With thousands of fans projecting their personal images of Teezo Touchdown onto him every night, he’s also having to develop the resilience to maintain his sense of self. A few days ago in Berlin he was frustrated that an Instagram post wasn’t getting the engagement he expected, despite having sold-out a show in a city almost 9,000 km from home, where he does not share the primary language. “I’ve only been able to let online dictate my value and worth,” he says, having initially established himself during the pandemic. “So that’s something that I’m slowly, with these shows, starting to change. I think that validation comes from within. That’s one thing that I’m learning. I don’t want to give that power to anyone, that’s dangerous to be like, ‘Here’s my happiness, I trust you with it.’ That’s dangerous to give to anyone, I don’t care how much you trust them!” 
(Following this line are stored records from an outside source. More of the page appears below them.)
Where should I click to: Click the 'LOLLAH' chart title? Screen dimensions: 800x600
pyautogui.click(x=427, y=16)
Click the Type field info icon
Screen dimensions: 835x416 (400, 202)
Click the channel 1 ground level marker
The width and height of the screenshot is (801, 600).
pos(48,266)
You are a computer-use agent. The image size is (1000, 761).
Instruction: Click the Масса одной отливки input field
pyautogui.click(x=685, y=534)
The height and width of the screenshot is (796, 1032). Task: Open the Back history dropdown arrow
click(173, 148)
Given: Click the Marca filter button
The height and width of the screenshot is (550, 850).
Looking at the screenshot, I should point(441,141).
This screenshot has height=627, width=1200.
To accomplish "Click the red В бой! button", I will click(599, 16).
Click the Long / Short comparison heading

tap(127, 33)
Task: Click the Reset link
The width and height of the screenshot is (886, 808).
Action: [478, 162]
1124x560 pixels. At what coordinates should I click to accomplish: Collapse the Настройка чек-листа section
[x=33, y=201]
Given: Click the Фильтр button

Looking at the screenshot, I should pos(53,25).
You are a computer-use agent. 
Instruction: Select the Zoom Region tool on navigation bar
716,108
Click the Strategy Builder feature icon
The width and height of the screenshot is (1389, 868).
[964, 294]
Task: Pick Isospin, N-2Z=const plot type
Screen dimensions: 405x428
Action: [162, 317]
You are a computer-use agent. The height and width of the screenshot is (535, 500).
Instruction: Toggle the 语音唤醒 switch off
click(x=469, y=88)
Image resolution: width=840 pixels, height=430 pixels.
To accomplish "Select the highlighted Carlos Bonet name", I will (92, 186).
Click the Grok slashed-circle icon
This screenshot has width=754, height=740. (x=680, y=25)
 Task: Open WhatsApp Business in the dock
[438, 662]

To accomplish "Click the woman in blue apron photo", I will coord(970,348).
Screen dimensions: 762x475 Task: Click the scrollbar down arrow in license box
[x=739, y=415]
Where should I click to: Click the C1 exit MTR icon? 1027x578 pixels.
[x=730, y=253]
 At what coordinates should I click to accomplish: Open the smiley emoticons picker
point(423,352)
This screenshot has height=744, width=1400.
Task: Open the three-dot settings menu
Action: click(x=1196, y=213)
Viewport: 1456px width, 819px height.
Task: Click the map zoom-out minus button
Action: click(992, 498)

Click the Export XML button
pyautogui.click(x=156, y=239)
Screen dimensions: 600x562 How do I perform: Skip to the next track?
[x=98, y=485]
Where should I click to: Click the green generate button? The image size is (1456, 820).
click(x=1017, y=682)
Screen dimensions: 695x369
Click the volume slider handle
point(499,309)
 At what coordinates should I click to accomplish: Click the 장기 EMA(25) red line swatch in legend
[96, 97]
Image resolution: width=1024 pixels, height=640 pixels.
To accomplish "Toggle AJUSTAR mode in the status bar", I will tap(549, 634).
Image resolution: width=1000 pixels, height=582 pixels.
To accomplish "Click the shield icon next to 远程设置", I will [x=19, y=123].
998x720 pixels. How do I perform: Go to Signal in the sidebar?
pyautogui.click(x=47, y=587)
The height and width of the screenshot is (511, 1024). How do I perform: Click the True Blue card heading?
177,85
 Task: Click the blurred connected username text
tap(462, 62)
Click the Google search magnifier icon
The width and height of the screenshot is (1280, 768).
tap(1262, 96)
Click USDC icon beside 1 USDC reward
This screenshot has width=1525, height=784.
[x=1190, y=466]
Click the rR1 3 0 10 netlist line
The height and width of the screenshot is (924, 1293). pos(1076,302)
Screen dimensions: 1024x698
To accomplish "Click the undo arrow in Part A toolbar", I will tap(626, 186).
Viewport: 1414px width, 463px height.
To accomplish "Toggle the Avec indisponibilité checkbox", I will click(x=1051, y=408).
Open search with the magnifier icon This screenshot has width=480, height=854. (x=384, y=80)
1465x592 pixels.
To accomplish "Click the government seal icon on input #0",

While the relationship between memory and music keeps fans yearning for a particular era of an artist’s music, Teezo notes that it often leads to creative stagnancy. “What [the fans] really like is where they were at that point in time,” he says. Teezo started releasing music on a major label during the pandemic, and hears fan anecdotes about particular songs conjuring idealised memories of binge-watching shows and ordering in takeaway food. But that music will always be there for those people, and Teezo doesn’t intend to replicate his old work for the sake of nostalgia. “[Frank Ocean’s] ‘blonde’ album came on in the restaurant the other day, and it’s still so fresh,” he explains. “That album helped me through a really dark time, so I’m gonna be a little more biased. But I wouldn’t dare tell Frank, ‘Yeah, we need another ‘blonde.’”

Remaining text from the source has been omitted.